** Goal of the exercise **
Print out each entry below exactly, please.

(Beginning of Records for the task)

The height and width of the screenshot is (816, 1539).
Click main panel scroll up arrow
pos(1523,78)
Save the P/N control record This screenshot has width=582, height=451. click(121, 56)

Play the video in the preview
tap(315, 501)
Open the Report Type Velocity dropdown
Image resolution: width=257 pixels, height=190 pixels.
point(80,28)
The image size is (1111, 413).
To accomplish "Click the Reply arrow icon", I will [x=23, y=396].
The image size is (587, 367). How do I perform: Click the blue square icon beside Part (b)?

(End of Records for the task)

** Response to this task **
The height and width of the screenshot is (816, 1539).
Click main panel scroll up arrow
pos(1523,78)
Save the P/N control record This screenshot has width=582, height=451. click(121, 56)

Play the video in the preview
tap(315, 501)
Open the Report Type Velocity dropdown
Image resolution: width=257 pixels, height=190 pixels.
point(80,28)
The image size is (1111, 413).
To accomplish "Click the Reply arrow icon", I will [x=23, y=396].
The image size is (587, 367). How do I perform: Click the blue square icon beside Part (b)?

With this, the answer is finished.